Lakota Students Take Voices to Washington, Get NPR Attention

Lakota students have garnered national attention with a video they produced to combat stereotypes of life on Native American reservations.

After a 20/20 special aired on ABC October 14, 2011, Lakota students from the Rosebud Sioux Reservation responded with a video dispelling stereotypes perpetuated by the special, titled “Hidden America: Children of the Plains.

The students were invited to attend the National Association of Federally Impacted Schools Spring Conference February 26 to 28 in Washington, D.C. Conference attendees watched the 20/20 special on February 27, along with the response video from the Lakota students. While in town the Lakota students lobbied South Dakota’s congressional representatives for more federal funding for reservation schools.

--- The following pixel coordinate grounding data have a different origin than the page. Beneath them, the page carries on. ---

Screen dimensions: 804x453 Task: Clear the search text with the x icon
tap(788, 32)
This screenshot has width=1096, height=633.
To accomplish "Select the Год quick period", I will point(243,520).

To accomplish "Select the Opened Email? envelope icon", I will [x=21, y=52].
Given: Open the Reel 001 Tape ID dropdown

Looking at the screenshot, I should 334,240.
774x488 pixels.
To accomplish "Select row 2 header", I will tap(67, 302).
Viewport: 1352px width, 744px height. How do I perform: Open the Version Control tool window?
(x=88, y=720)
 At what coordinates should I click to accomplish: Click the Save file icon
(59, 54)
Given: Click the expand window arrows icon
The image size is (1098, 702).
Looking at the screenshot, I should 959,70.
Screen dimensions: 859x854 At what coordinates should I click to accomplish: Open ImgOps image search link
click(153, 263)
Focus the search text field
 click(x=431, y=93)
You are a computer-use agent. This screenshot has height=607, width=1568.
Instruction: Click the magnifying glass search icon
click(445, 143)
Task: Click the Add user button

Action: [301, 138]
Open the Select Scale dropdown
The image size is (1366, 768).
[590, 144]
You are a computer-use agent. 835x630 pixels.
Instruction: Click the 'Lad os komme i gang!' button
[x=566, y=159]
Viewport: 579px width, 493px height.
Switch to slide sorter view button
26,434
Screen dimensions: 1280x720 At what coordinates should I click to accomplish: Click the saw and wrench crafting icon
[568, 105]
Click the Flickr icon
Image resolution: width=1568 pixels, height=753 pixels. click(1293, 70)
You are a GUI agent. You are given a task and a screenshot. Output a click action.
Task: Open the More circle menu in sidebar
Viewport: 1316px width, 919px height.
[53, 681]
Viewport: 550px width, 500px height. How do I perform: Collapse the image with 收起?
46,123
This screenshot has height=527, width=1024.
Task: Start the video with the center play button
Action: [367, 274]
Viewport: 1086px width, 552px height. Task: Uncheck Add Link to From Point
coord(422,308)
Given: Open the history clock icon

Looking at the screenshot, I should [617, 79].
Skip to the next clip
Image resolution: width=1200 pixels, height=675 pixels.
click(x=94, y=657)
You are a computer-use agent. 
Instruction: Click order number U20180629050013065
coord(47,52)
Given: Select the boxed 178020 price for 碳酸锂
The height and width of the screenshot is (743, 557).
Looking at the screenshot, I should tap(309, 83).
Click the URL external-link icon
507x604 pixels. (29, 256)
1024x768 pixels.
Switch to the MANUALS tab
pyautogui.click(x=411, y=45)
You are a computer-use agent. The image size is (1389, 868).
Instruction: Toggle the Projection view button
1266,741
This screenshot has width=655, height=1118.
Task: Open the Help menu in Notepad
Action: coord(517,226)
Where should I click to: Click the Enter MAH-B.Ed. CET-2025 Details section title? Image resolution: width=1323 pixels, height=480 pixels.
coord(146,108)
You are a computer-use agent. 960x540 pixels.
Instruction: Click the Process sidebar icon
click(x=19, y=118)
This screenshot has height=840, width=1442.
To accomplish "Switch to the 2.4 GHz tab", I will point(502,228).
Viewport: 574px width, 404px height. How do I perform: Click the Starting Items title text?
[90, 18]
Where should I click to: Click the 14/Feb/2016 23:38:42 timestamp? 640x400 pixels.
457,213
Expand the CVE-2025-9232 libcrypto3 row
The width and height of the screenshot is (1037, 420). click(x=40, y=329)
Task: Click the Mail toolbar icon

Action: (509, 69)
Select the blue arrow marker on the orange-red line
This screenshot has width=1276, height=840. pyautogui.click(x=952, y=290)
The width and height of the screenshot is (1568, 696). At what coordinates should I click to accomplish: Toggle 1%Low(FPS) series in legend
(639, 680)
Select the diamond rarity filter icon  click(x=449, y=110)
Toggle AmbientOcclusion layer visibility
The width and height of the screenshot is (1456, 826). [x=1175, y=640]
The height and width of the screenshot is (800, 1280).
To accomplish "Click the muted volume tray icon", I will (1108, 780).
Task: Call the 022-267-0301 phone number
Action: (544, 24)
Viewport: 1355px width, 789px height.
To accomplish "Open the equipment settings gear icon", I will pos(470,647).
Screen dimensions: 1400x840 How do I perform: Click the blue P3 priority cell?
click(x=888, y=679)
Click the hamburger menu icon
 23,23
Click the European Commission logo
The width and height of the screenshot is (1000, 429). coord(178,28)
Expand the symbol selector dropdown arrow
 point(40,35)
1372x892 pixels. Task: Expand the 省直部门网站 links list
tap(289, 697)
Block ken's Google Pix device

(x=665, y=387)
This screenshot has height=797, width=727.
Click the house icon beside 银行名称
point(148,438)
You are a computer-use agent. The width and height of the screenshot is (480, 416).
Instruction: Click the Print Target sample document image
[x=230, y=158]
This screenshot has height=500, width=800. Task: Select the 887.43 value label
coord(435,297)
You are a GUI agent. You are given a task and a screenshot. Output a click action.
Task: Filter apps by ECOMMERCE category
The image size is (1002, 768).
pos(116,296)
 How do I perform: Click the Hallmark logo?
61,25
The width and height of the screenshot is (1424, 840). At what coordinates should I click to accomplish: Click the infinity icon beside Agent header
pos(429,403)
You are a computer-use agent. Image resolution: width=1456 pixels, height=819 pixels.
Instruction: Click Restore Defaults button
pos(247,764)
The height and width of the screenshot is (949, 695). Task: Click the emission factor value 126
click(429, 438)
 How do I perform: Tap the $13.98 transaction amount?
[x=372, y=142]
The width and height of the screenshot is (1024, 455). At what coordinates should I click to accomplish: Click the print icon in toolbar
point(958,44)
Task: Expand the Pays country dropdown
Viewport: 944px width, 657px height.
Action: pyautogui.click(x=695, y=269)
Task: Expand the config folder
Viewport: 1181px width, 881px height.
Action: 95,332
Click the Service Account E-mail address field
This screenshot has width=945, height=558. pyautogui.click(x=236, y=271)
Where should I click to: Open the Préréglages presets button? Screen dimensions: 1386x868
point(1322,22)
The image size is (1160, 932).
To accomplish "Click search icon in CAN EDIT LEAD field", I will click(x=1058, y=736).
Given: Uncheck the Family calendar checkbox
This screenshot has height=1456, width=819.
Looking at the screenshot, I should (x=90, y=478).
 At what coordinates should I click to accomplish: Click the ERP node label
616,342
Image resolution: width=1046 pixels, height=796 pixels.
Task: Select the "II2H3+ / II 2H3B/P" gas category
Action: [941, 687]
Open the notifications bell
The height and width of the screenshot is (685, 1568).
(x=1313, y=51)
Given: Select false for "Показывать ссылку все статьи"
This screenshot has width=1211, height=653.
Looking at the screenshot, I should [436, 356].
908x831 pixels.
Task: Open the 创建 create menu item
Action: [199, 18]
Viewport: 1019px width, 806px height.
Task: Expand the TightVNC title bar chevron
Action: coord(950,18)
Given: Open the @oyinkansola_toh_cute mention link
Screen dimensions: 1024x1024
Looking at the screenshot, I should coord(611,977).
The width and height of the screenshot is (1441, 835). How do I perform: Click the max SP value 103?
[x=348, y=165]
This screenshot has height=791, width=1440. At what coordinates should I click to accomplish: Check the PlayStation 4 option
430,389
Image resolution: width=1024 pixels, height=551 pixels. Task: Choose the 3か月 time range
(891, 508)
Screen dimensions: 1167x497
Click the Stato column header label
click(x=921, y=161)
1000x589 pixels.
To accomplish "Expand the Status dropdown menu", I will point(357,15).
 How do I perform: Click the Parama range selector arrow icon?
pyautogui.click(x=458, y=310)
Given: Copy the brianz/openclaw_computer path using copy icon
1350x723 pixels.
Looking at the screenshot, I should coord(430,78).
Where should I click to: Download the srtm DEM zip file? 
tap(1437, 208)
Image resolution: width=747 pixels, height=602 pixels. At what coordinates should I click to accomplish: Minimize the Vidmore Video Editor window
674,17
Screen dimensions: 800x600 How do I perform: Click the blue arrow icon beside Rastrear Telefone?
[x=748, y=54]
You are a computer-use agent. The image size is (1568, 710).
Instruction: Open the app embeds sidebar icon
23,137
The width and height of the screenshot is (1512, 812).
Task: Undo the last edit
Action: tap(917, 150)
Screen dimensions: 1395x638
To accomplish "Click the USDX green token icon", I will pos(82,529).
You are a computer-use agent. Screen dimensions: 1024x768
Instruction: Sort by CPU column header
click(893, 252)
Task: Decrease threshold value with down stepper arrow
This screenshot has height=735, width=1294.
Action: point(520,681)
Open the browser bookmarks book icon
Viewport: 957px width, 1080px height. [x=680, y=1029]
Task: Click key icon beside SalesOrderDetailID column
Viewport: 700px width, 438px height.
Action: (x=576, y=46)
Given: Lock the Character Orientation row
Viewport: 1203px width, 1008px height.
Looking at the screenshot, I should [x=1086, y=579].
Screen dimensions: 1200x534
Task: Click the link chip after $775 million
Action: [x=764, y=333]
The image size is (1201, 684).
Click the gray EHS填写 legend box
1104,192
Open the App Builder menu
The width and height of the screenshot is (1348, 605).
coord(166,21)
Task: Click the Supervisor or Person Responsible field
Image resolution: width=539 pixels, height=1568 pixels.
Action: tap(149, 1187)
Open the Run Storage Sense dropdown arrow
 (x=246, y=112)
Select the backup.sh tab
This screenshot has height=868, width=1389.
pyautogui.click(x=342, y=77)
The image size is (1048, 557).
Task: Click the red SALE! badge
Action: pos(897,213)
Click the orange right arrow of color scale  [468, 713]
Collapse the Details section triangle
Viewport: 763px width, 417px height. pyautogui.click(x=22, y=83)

The students’ story and video was also featured in a piece by Jim Kent of NPR on February 27.

“During a break from their classes, a few of the students in the video say their goal was to tell the world the truth about life on the res, be it Rosebud or any of the other reservations in South Dakota,” Kent says in the story.

“Who are they to say what we are when they don’t even know us,” Feather Rae Colombe told Kent. She appeared in the "More than that…" video.

Kent also spoke with Kim Bos, the non-Native video technology teacher who helped the students with the video project. Bos says the kids are walking a little taller since they put their views out there with the video.

“I think they’ve started to realize their voice in this world will matter, people will listen to you, but you have to be saying something worth listening to,” Bos told Kent.

The video, which was a class project filmed in black and white, has garnered more than 52,000 hits since it was posted December 12, 2011.

Click here to listen to the full NPR story.

See the student video here.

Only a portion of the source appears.